Extracted entries:

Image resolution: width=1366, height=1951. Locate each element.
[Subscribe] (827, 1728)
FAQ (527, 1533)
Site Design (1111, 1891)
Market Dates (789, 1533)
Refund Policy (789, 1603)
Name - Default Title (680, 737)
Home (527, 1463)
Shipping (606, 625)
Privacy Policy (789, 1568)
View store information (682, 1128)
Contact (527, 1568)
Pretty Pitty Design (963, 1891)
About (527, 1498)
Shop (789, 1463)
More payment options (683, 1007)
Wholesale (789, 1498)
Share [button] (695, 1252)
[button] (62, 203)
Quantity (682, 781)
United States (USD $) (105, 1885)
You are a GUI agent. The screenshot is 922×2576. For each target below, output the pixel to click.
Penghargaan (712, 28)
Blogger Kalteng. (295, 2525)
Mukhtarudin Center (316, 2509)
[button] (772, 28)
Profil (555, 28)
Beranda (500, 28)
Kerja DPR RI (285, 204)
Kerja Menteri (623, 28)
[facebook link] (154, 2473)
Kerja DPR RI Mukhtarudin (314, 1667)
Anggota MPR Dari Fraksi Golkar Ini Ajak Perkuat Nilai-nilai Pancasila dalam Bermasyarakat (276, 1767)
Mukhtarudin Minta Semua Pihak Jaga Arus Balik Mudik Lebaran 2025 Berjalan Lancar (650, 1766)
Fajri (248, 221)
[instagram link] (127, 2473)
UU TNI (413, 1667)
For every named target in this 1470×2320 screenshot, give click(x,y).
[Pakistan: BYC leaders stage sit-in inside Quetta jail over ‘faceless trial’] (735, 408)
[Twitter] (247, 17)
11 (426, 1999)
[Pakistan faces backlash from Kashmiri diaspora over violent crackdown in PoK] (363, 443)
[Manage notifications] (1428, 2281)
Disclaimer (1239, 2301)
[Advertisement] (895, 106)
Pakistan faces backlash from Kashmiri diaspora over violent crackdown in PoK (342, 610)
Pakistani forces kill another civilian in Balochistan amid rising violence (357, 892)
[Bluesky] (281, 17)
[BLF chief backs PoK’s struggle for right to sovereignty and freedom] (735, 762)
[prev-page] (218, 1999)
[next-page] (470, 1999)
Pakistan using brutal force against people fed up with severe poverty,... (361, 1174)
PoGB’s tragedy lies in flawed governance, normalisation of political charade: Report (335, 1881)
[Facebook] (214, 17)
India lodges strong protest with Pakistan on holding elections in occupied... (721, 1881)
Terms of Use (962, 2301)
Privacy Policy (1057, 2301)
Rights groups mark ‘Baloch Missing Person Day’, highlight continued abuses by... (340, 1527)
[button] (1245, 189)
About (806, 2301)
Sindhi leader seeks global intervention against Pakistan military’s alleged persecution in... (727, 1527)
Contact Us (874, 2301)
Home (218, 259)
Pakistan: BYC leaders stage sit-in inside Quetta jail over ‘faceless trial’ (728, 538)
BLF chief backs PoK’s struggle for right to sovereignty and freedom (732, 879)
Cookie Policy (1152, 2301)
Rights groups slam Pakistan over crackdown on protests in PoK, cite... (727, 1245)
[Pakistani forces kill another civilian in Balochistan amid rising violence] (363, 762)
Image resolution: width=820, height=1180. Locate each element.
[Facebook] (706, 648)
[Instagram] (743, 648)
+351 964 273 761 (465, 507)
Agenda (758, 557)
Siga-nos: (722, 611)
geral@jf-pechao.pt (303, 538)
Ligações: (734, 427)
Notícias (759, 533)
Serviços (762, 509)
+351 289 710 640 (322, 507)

What this task involves:
Set down the data once more, exactly as shown above.

Answer to this exercise:
Image resolution: width=1366, height=1951. Locate each element.
[Subscribe] (827, 1728)
FAQ (527, 1533)
Site Design (1111, 1891)
Market Dates (789, 1533)
Refund Policy (789, 1603)
Name - Default Title (680, 737)
Home (527, 1463)
Shipping (606, 625)
Privacy Policy (789, 1568)
View store information (682, 1128)
Contact (527, 1568)
Pretty Pitty Design (963, 1891)
About (527, 1498)
Shop (789, 1463)
More payment options (683, 1007)
Wholesale (789, 1498)
Share [button] (695, 1252)
[button] (62, 203)
Quantity (682, 781)
United States (USD $) (105, 1885)
You are a GUI agent. The screenshot is 922×2576. For each target below, output the pixel to click.
Penghargaan (712, 28)
Blogger Kalteng. (295, 2525)
Mukhtarudin Center (316, 2509)
[button] (772, 28)
Profil (555, 28)
Beranda (500, 28)
Kerja DPR RI (285, 204)
Kerja Menteri (623, 28)
[facebook link] (154, 2473)
Kerja DPR RI Mukhtarudin (314, 1667)
Anggota MPR Dari Fraksi Golkar Ini Ajak Perkuat Nilai-nilai Pancasila dalam Bermasyarakat (276, 1767)
Mukhtarudin Minta Semua Pihak Jaga Arus Balik Mudik Lebaran 2025 Berjalan Lancar (650, 1766)
Fajri (248, 221)
[instagram link] (127, 2473)
UU TNI (413, 1667)
For every named target in this 1470×2320 screenshot, give click(x,y).
[Pakistan: BYC leaders stage sit-in inside Quetta jail over ‘faceless trial’] (735, 408)
[Twitter] (247, 17)
11 (426, 1999)
[Pakistan faces backlash from Kashmiri diaspora over violent crackdown in PoK] (363, 443)
[Manage notifications] (1428, 2281)
Disclaimer (1239, 2301)
[Advertisement] (895, 106)
Pakistan faces backlash from Kashmiri diaspora over violent crackdown in PoK (342, 610)
Pakistani forces kill another civilian in Balochistan amid rising violence (357, 892)
[Bluesky] (281, 17)
[BLF chief backs PoK’s struggle for right to sovereignty and freedom] (735, 762)
[prev-page] (218, 1999)
[next-page] (470, 1999)
Pakistan using brutal force against people fed up with severe poverty,... (361, 1174)
PoGB’s tragedy lies in flawed governance, normalisation of political charade: Report (335, 1881)
[Facebook] (214, 17)
India lodges strong protest with Pakistan on holding elections in occupied... (721, 1881)
Terms of Use (962, 2301)
Privacy Policy (1057, 2301)
Rights groups mark ‘Baloch Missing Person Day’, highlight continued abuses by... (340, 1527)
[button] (1245, 189)
About (806, 2301)
Sindhi leader seeks global intervention against Pakistan military’s alleged persecution in... (727, 1527)
Contact Us (874, 2301)
Home (218, 259)
Pakistan: BYC leaders stage sit-in inside Quetta jail over ‘faceless trial’ (728, 538)
BLF chief backs PoK’s struggle for right to sovereignty and freedom (732, 879)
Cookie Policy (1152, 2301)
Rights groups slam Pakistan over crackdown on protests in PoK, cite... (727, 1245)
[Pakistani forces kill another civilian in Balochistan amid rising violence] (363, 762)
Image resolution: width=820, height=1180. Locate each element.
[Facebook] (706, 648)
[Instagram] (743, 648)
+351 964 273 761 (465, 507)
Agenda (758, 557)
Siga-nos: (722, 611)
geral@jf-pechao.pt (303, 538)
Ligações: (734, 427)
Notícias (759, 533)
Serviços (762, 509)
+351 289 710 640 (322, 507)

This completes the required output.